Meteor is evolving towards the right direction and in a fast pace with a community of high talents, I believe Meteor has a bright future.
I’ve been an avid reader of that webcomic since I think 2008? It’s a video game centric comic which does all sorts of one offs about things that pertain to gamers. This one was done late last year, after there seemed to be one “gate” after another in rapid succession. Since then I’ve just kept this particular strip around because it’s relevant so freaking often!
I read on crater.io that the pace of MDG’s dev has been slowing down significantly. Is it true that the project is down to one MDG team member focusing on the product and for 1.5 that focus is 100% Apollo?

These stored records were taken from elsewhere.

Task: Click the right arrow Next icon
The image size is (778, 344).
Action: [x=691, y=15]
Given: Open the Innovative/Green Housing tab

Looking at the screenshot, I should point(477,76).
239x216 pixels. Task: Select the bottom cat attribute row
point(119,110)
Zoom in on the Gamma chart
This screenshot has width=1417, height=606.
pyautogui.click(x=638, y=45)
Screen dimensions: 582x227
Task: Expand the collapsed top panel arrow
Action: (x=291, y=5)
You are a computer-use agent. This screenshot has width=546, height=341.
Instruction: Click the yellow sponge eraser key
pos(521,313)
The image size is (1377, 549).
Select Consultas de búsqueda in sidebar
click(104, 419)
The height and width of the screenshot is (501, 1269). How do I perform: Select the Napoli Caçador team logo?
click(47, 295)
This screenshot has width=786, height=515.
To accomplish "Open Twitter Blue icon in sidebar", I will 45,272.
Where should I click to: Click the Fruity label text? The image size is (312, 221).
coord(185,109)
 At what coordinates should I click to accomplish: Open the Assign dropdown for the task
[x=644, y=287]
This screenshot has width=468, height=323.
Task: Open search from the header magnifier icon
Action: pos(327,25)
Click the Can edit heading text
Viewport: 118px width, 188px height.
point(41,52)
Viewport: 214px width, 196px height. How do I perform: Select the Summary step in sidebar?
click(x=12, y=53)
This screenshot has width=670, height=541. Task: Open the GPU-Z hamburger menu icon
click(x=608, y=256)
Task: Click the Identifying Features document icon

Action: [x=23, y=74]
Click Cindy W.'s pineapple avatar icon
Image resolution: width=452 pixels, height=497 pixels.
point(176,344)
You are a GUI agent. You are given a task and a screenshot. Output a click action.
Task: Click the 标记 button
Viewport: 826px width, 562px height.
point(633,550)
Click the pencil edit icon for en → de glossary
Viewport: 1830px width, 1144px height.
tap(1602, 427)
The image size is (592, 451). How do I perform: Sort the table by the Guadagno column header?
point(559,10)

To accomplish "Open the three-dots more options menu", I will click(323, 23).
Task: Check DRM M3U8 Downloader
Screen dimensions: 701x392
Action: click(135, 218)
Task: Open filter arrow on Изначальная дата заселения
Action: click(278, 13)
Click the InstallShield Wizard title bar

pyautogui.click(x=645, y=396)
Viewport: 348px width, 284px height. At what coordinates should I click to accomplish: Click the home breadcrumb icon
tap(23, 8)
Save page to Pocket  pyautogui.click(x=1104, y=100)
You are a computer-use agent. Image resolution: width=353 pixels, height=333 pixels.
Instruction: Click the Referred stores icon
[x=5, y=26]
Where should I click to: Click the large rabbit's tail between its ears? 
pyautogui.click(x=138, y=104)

My day job is being part of a team building an iOS and Android app - we love Meteor. We would not have been ready to release our app if we had to maintain 2 native (Objective-C, and/or Swift, and Java) code bases. Not to mention how out of sync they would have become over time, (which happened before we switched to Meteor) and the need for separate developers with strengths in iOS and Android dev languages.
For the company I work for, Meteor has been a {insert-favourite-diety-here}-send … and we’ve also attracted more investment dollars simply because we’ve been able to iterate so quickly, and with hot code push, send the latest demo version to board members and investors.
Yes, we still use Blaze for templating, but use a Framework7 package for styling etc.
But our devs know Blaze (with all its faults ) and have produced an app that runs on iOS and Android (and the web too) and feedback from our industry has been very positive - we’ve signed up (as far as I hear the sales team talking around me day to day) about 23% of the total market in Australia so far.
And we’re about to release V2.
So my takeaway from all the Blaze / React / Apollo (what?) stuff is:
It has worked for us in the past.
It is working for us now.
It will work for us in the future.
On mobile, we’ve obviously had some issues, but nothing that has been a killer and there has been nothing we haven’t been able to resolve - whether we chuck out an Atmosphere package and replace with an Npm or whatever.
We’re still committed to Meteor the way we use it now, ie: Blaze templates + Framework7 layout + MongoDB (3.2 on the server)- we’re at Meteor 1.4.1.1 at the moment and everything still works.
So to answer @almog original question - “Is it time to leave Meteor & MDG?” -
No, not for us, at this point. Who knows for the future, but at this time, everything that we have built runs well so we see no reason to change.
Absolutely agree 100%
I’ve done that.
And honestly?
I’m 56 years old, and goodness, for me, evaluating all the other myriad offerings out there,
what a learning curve!
I don’t really feel the need to try to learn all that when I know (now) what Meteor (+ packages + Npm (now)) can provide.
So I’m sticking with Meteor right or wrong for the forseeable future - but I’ll be dead soon, so …
Unfortunately I have to read the forums from time to time to look for people’s advice on specific technical issues related to Meteor, but I try to rely on other sources nowadays.
I’m going to lock this thread, since the discussion seems to have finished off - Discourse allows you to start a new thread as a response to any post, so do that if you want to reply to something in particular.